Works for me! I’m personally mostly interested in exploring how asynchronous gaming can be done, and perhaps how various communities adapt it/to it. I’ve heard of correspondence chess but never done it - do people actually finish their games? How long does a game take?

Okay here’s another idea, probably just a riff on the stuff above but whatever. A game where each turn you play a minigame that’s effectively a normal single player game - puzzle, strategy, side scrolling, whatever - but the results of those minigames affect a larger turn based game that’s sequential/simultaneous.

Actually scratch that, I think an intensive single player minigame would draw the focus away from the multiplayer aspect.

i’ve finished hundreds of correspondence games. on lichess i usually just set it to something like 2-days-per-turn and just install the (free) mobile app so you get notifications when it is your turn. you can just have the site email you as well

games can take a few days if moves are coming out quickly, or sometimes stretch into several weeks

I know you said to scratch this, but you kind of just described a significant part of Mario Party.

Yeah, I remember that!
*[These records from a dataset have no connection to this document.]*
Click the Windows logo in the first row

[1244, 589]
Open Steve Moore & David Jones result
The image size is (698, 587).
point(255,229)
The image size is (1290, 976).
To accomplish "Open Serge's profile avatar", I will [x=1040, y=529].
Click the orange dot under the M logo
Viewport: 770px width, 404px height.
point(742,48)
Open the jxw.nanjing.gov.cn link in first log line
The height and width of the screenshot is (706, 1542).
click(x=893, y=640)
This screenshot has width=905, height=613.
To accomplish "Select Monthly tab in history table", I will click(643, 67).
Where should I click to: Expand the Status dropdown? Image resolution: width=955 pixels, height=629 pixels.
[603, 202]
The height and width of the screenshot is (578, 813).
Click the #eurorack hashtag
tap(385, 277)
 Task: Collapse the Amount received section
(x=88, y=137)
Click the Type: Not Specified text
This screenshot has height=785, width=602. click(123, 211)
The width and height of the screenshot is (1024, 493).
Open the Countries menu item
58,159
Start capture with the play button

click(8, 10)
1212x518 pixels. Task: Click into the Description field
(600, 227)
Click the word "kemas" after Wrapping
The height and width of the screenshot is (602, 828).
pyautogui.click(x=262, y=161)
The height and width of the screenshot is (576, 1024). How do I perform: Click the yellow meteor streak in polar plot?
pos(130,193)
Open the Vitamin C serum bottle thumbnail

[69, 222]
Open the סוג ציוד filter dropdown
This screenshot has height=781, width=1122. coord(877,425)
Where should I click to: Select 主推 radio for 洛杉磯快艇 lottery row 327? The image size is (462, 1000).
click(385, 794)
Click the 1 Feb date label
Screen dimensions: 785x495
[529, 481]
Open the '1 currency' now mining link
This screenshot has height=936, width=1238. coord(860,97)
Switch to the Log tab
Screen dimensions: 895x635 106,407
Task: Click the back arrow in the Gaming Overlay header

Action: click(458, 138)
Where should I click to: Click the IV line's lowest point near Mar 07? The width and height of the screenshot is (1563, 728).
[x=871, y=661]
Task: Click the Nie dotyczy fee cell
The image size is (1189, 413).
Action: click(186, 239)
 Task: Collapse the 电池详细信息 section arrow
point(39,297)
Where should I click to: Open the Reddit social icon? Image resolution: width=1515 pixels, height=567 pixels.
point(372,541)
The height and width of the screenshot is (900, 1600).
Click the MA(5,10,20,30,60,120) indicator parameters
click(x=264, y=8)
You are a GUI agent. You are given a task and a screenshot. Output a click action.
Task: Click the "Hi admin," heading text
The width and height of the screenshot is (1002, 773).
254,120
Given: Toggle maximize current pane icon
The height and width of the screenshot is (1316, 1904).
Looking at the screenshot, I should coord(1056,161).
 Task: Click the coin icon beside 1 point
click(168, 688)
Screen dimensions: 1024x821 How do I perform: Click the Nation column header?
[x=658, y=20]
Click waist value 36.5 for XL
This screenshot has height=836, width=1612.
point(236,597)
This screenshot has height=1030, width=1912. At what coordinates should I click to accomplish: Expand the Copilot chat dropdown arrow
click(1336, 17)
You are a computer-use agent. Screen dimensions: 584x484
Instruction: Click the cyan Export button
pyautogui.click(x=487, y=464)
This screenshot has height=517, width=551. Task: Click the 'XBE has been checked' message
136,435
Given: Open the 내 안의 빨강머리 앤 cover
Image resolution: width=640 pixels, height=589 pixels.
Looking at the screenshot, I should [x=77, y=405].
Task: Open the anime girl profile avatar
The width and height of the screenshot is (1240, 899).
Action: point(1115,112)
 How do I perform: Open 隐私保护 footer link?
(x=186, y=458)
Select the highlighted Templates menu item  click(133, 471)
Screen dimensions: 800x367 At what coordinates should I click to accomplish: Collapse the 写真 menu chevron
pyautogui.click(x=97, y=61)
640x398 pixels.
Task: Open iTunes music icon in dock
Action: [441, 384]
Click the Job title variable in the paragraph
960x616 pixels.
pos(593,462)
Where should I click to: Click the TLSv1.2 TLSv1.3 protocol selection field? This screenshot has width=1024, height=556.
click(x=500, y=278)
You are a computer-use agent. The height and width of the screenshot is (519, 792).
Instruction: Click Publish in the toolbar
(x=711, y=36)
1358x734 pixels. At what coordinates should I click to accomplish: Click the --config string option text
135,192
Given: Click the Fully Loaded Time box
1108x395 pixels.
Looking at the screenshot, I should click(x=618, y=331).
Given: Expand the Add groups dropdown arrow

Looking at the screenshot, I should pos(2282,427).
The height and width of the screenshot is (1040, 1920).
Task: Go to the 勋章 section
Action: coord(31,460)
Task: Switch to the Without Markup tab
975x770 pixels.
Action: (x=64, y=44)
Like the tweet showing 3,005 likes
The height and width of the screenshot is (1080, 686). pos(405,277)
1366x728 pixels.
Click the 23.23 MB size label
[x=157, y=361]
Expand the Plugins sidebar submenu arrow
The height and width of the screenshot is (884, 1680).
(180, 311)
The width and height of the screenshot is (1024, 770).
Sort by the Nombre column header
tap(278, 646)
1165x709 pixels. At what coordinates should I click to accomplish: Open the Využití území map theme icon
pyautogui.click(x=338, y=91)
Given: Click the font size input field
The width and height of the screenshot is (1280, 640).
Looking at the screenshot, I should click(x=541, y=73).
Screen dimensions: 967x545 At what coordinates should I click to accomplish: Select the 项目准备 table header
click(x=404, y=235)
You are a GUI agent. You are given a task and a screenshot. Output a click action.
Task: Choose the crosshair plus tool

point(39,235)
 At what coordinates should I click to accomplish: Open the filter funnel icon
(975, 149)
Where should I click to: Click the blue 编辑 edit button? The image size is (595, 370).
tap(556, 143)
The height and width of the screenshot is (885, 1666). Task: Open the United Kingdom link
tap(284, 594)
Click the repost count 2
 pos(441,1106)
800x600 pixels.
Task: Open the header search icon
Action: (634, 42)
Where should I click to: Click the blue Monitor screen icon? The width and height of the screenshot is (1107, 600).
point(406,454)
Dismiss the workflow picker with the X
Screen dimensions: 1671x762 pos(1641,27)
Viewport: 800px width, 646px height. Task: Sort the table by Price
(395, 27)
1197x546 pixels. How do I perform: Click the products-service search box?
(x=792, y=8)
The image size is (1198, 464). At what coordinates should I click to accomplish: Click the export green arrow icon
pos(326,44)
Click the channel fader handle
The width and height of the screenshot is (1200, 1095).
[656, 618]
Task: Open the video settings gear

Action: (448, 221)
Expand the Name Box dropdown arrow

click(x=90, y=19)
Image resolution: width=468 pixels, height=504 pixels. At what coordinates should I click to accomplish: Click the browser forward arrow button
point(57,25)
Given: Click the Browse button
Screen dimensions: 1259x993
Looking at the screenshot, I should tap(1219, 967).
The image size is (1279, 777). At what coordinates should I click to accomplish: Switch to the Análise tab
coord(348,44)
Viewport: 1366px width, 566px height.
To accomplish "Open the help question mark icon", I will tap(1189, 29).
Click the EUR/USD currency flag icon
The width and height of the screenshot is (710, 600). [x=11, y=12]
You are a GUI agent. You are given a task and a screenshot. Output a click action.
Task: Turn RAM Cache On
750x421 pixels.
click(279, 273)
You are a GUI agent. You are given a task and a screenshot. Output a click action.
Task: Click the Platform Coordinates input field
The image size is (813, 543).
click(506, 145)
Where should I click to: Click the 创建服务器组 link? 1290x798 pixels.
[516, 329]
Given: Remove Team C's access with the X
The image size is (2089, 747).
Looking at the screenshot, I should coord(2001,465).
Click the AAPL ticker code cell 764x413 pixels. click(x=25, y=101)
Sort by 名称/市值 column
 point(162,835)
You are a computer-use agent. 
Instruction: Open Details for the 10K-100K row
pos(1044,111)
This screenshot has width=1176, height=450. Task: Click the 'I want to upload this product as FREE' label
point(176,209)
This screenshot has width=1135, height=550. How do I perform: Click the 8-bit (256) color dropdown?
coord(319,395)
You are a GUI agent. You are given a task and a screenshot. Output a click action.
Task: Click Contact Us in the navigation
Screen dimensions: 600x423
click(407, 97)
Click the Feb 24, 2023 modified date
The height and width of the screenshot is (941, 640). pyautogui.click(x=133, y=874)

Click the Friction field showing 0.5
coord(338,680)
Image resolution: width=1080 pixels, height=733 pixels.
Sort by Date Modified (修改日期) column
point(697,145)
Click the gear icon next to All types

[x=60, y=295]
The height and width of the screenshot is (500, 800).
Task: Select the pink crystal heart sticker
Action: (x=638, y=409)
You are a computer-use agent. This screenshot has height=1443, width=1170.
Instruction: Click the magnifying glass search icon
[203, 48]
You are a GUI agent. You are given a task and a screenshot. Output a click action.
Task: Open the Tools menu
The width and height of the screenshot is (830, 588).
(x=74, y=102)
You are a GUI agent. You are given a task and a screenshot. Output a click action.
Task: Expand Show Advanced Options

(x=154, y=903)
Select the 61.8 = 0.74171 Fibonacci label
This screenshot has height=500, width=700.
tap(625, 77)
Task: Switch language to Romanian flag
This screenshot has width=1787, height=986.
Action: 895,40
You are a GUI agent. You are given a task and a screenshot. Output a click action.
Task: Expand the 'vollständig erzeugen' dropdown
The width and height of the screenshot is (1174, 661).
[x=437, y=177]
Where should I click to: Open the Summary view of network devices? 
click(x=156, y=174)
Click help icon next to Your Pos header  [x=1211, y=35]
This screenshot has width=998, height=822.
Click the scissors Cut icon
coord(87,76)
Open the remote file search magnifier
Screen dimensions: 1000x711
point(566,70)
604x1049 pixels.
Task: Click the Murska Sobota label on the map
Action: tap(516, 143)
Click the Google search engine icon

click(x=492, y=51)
Okay, what about a system where it’s 90% async with scheduled sync times for certain events?

I’m the sort of person who says “this would be awesome if it had multiplayer” to just about everything but… maybe? :smiley:

I guess since it’s two players max it would be pretty fast, but I think if I didn’t limit myself to one move a day it would be horribly distracting. Like when I’m expecting an email I check my email every 2 minutes type distracting.

in my experience the pace varies wildly depending on how available the players are, their personal style, the complexity of the position, etc.

for me, i play a lot faster in an opening i’m familiar with, or when most of the pieces have been traded off. in the complex middlegames, sometimes i’m taking the whole 48 (or more) hours to consider my move.